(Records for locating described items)
++++++++++

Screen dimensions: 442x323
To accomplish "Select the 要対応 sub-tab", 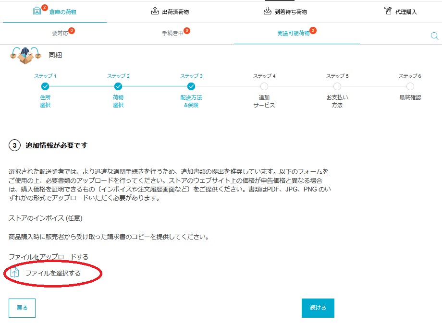I will (x=61, y=34).
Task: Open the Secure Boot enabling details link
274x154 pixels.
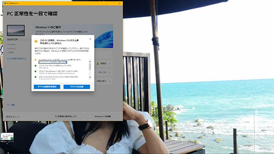Action: click(x=53, y=62)
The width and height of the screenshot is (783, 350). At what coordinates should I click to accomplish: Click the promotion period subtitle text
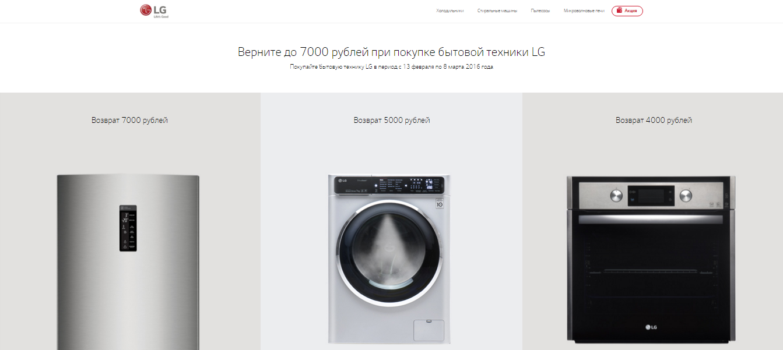pos(391,67)
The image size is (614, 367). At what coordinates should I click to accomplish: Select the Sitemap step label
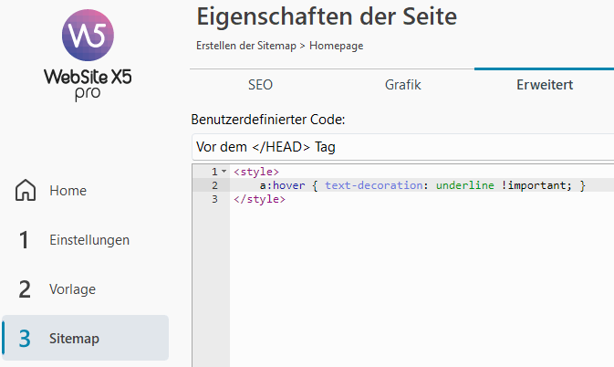click(x=74, y=339)
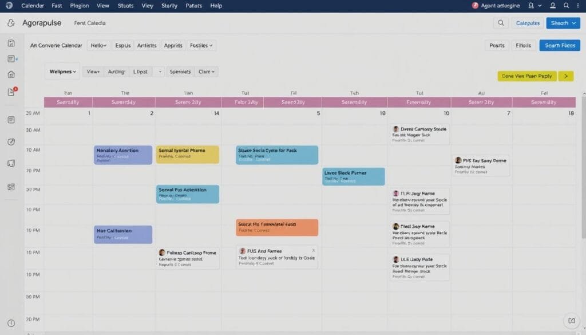Click the book icon in left sidebar

click(11, 163)
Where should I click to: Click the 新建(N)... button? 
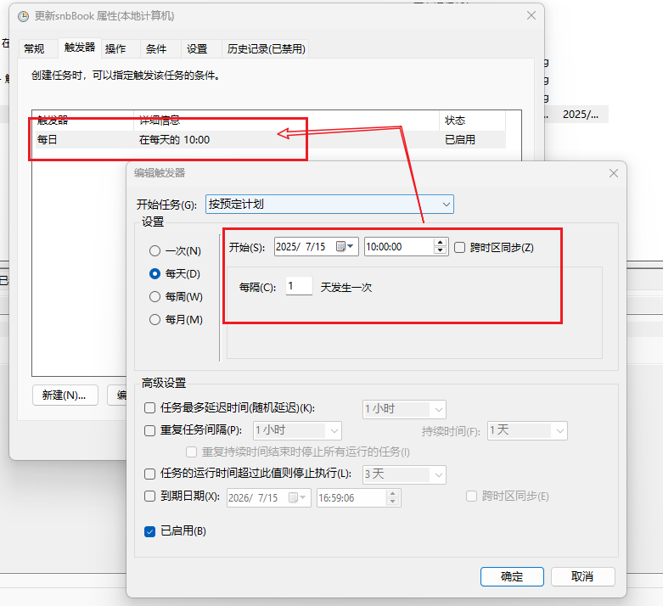pos(65,395)
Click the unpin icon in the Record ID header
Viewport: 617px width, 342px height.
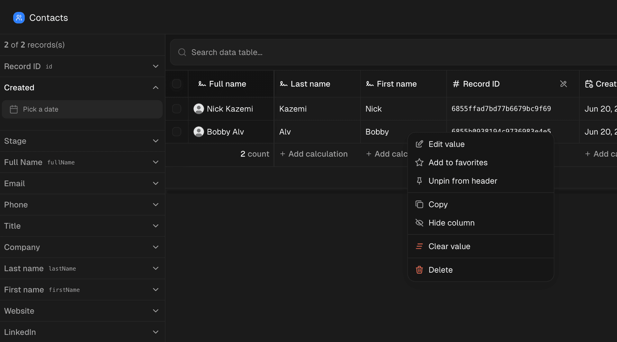tap(564, 84)
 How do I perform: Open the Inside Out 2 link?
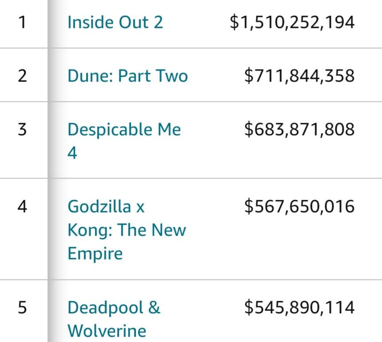click(115, 22)
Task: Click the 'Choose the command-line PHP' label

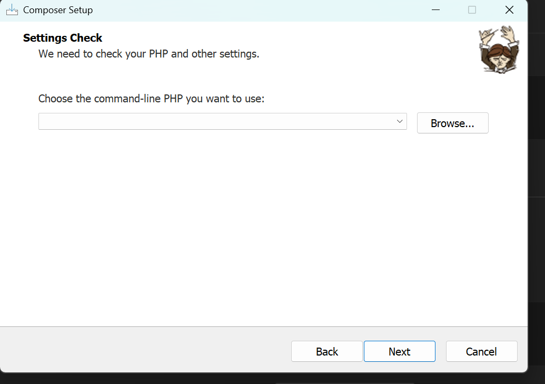Action: [x=151, y=99]
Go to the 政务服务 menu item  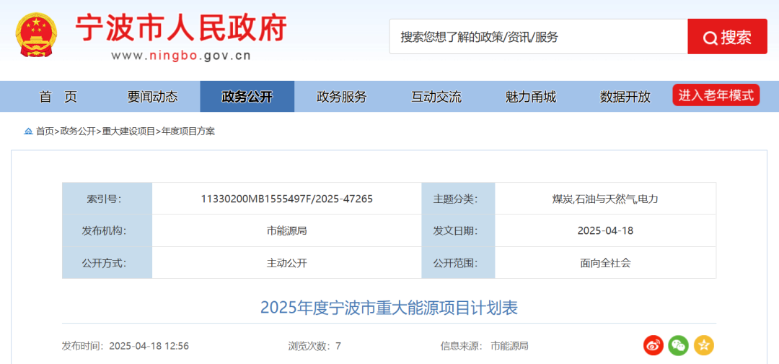click(341, 97)
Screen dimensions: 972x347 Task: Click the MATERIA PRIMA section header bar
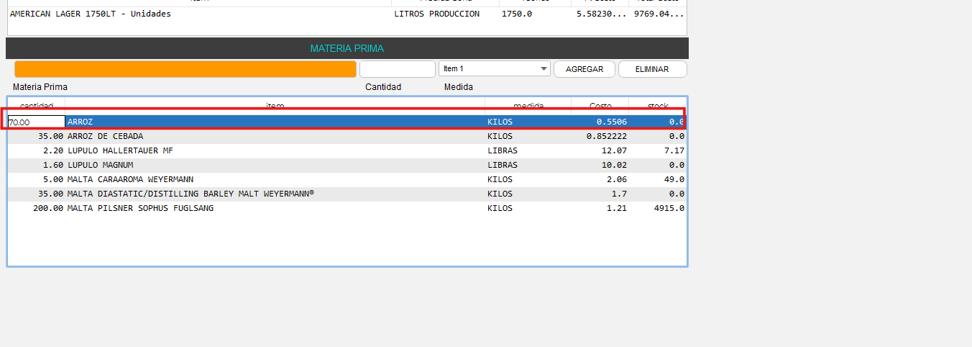click(x=347, y=48)
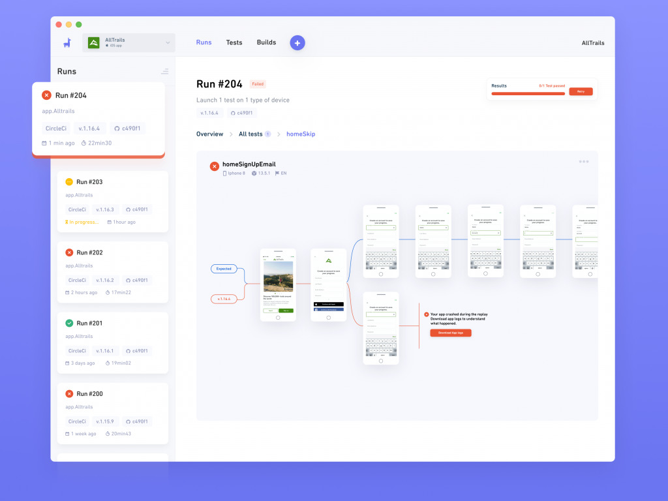
Task: Select the v.1.16.4 branch pill in flow
Action: pyautogui.click(x=224, y=299)
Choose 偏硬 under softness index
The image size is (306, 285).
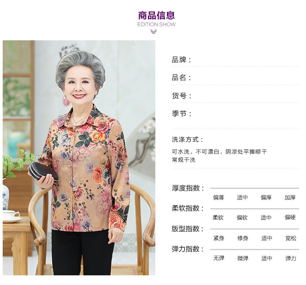coord(290,217)
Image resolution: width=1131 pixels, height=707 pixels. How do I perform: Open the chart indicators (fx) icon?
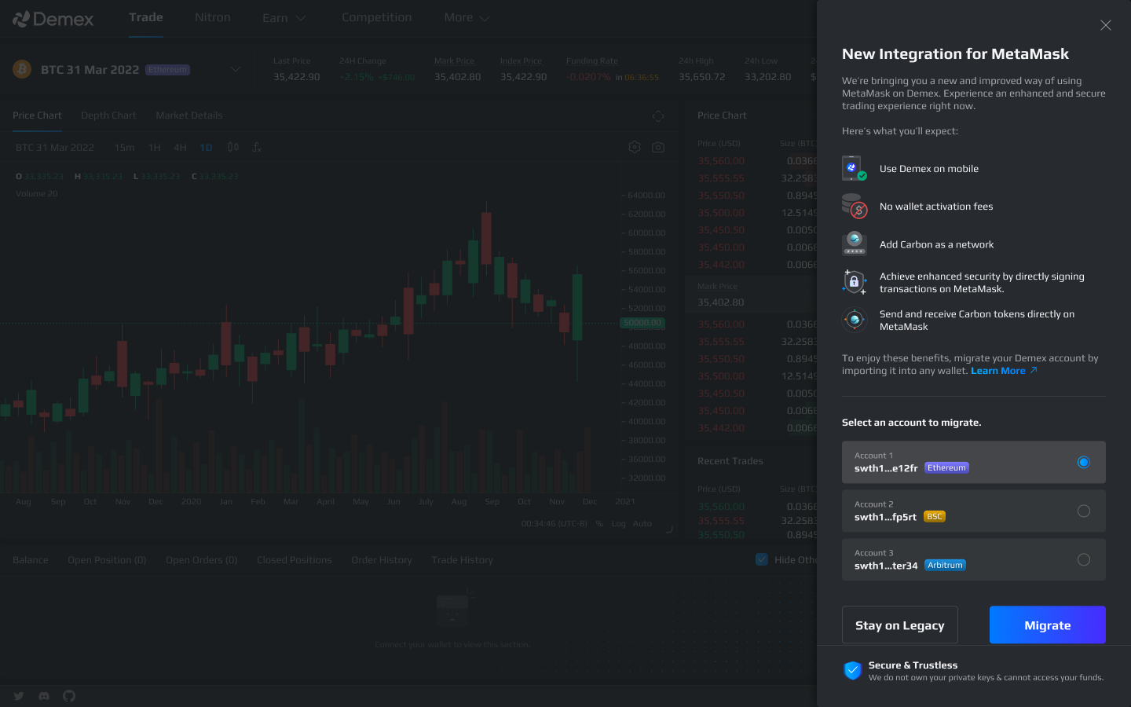tap(257, 147)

++++++++++

Problem to solve => Convert the stretch from the line containing "Choose 偏硬 under softness index" through the end of the records into a JSON list of strings, with one string per line and no blank lines. Leave the pictures out.

Exercise result =>
[
  "Choose 偏硬 under softness index",
  "The image size is (306, 285).",
  "coord(290,217)",
  "Image resolution: width=1131 pixels, height=707 pixels. How do I perform: Open the chart indicators (fx) icon?",
  "tap(257, 147)"
]